:: Page extract
What would you of done?

Ok so this may be rather long winded and it has been brought about after a conversation with a friend about strange relationships.

Many moons ago I started having a relationship with a lady who was the sister of a chap I worked with. I did ask the chap if he minded if I asked his sister out and he said no problem but you will not be with her long as she likes to put it about a bit.

Needless to say I asked his sister out and after about 2 hours of the date we ended up at her house doing the business. We met almost every day afterwards for about a month and every time we ended up in bed and most times we never even got to bed before we were at it. At this point I had a fire in my flat due to a lodger leaving a chip pan on and my flat was ruined. The lady asked me to move in with her and not look for another place, which I of course accepted.

We were at it like rabbits from this point onwards. We were having sex anywhere from 1 -6 times a day which was awesome as I love sex and have a very high sex drive. Not too long after I was warned by a few different people that my then GF was playing away with quite a few different people. Normally this would have me kicking the person into touch and moving on but on this occasion I said nothing and just carried on as if I knew nothing. This may seem really really odd but I already knew we had no real future but the sex was great and on a plate.

My then GF’s brother did actually say to me after about 6 months that he knew for a fact while I was at work his sister was having other blokes over and not to just chat. I did say that I knew about it and I was ok with it. He asked why and I said “Not to be crude but I pay a share of the bills and get a roof over my head much cheaper than having my own place. I also get sex on tap and as many BJ’s as I want so its cheaper than paying a hooker” to which he just laughed and left it at that.
::::
What you need to do –
1 - Pull out every line of the records below that contains the string "menu".
2 - Write the next part of the post above about dating a coworker's sister, picking up right after its final sentence.
:: Working data
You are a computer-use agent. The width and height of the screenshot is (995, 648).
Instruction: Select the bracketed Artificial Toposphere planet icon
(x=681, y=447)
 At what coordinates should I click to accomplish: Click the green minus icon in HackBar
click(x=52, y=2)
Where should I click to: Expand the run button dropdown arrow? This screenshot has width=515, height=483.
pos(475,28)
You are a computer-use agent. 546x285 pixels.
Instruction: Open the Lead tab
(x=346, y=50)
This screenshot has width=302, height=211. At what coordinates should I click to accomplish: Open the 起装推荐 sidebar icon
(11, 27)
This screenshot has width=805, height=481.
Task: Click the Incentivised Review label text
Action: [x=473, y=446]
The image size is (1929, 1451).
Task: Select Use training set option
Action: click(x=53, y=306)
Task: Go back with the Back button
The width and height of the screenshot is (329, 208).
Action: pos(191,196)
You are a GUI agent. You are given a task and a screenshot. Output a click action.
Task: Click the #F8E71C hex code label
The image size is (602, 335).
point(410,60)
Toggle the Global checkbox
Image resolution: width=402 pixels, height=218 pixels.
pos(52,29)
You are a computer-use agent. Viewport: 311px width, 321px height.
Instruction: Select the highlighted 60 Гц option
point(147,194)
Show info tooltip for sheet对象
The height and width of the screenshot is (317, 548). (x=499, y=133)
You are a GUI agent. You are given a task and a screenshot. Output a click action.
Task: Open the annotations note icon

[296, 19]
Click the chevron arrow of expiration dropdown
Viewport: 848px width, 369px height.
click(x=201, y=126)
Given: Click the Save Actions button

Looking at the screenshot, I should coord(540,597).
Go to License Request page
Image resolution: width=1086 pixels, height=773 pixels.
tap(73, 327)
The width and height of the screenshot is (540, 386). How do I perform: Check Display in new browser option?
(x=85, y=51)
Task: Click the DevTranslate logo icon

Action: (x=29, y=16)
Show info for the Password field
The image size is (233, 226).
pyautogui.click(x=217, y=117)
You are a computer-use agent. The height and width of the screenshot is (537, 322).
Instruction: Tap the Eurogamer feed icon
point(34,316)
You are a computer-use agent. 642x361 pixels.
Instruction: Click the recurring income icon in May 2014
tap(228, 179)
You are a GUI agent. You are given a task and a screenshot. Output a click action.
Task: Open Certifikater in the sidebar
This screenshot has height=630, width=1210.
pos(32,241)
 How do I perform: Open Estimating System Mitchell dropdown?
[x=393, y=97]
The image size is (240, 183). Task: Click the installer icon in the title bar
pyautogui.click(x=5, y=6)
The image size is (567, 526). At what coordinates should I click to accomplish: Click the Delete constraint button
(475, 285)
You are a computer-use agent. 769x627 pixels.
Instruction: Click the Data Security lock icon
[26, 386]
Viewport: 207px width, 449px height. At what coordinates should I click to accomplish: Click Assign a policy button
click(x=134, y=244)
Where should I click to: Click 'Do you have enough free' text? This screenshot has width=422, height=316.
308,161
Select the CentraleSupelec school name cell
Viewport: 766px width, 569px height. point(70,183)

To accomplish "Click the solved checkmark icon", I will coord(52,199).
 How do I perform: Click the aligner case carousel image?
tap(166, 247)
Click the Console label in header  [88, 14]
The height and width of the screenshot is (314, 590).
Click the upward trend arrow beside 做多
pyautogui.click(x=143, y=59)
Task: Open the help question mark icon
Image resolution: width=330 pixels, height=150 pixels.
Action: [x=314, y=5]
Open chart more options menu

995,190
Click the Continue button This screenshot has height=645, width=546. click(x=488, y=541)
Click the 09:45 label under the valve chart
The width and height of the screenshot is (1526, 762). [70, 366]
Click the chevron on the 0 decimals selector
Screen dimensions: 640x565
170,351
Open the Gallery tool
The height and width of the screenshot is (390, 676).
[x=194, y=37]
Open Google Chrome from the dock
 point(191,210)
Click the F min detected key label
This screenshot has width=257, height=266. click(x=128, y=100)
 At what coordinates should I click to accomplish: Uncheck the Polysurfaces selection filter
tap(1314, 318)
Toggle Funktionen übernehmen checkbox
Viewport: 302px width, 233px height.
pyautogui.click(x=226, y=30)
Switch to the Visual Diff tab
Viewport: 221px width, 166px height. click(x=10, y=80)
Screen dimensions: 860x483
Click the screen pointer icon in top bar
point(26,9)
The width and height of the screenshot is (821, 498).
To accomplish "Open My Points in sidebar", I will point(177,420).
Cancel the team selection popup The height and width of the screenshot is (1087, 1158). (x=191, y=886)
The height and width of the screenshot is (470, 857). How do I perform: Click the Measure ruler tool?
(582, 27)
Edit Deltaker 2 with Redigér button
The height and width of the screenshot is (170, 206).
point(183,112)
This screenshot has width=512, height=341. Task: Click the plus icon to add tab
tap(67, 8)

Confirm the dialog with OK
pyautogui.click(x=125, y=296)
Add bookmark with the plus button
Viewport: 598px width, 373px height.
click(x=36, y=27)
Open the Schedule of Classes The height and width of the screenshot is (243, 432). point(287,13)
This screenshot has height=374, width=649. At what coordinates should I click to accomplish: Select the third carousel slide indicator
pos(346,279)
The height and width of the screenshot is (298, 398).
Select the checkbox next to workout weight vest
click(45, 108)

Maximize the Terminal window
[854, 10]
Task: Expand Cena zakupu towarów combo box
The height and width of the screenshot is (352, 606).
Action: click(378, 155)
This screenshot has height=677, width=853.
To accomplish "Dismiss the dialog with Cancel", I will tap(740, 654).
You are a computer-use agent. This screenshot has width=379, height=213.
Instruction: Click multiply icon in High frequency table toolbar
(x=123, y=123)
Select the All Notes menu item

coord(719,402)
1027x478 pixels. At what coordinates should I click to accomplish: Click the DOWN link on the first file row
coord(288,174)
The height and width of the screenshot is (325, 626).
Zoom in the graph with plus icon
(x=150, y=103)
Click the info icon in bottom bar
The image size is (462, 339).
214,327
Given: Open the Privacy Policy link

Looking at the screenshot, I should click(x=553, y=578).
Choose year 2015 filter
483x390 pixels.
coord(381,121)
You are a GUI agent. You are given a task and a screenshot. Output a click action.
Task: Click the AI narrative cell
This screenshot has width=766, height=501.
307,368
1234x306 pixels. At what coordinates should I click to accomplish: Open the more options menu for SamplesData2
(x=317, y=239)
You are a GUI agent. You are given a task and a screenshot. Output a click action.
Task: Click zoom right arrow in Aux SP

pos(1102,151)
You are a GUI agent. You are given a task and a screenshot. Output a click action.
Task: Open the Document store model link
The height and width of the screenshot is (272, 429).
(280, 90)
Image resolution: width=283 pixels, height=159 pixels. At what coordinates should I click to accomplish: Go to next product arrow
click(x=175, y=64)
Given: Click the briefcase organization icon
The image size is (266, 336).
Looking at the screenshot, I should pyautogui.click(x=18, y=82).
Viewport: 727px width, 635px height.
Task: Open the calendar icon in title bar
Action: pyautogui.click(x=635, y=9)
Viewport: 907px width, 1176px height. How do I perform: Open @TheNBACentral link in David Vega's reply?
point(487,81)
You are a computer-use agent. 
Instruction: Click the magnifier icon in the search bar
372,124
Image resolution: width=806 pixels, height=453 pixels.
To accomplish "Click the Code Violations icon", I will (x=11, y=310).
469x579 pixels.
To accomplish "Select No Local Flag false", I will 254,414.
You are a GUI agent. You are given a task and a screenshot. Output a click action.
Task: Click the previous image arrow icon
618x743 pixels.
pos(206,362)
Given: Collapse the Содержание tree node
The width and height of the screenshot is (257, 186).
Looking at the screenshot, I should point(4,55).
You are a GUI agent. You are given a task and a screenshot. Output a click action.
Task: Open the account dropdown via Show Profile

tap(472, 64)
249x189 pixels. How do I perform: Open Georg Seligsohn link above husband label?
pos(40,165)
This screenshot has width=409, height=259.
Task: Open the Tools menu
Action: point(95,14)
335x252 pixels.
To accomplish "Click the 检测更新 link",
::::
Responses by task –
1 -
Open chart more options menu
Select the All Notes menu item
1234x306 pixels. At what coordinates should I click to accomplish: Open the more options menu for SamplesData2
Task: Open the Tools menu

2 -
This relationship continued for around 3 years. I know I was cheated on hundreds of times but in the mean time my needs were more than met and because of sharing the bills I managed to save enough for a deposit on a house before I left.

When I learned early on that this would never be a meaningful relationship I made a conscious choice to stay with the primary goal of saving money. The sex was an added bonus and it was literally every day multiple times a day. When I left I was asked why to which I replied “Because you are a serial cheat” this was not denied in fact she sniggered and said “If only you knew”. I did reply and said “I do know and I know its over 100 but you have had many many blokes behind my back yet i have been sexually fulfilled and saved for a house at the same time”

Needless to say we ended things there and there was no animosity for either side in fact she had someone else move in the very next day.

My question is what would you of done in the same situation? Normally I would say once a cheat always a cheat and walk away but knowing this was a serial cheater I though I would get something out of it at the same time.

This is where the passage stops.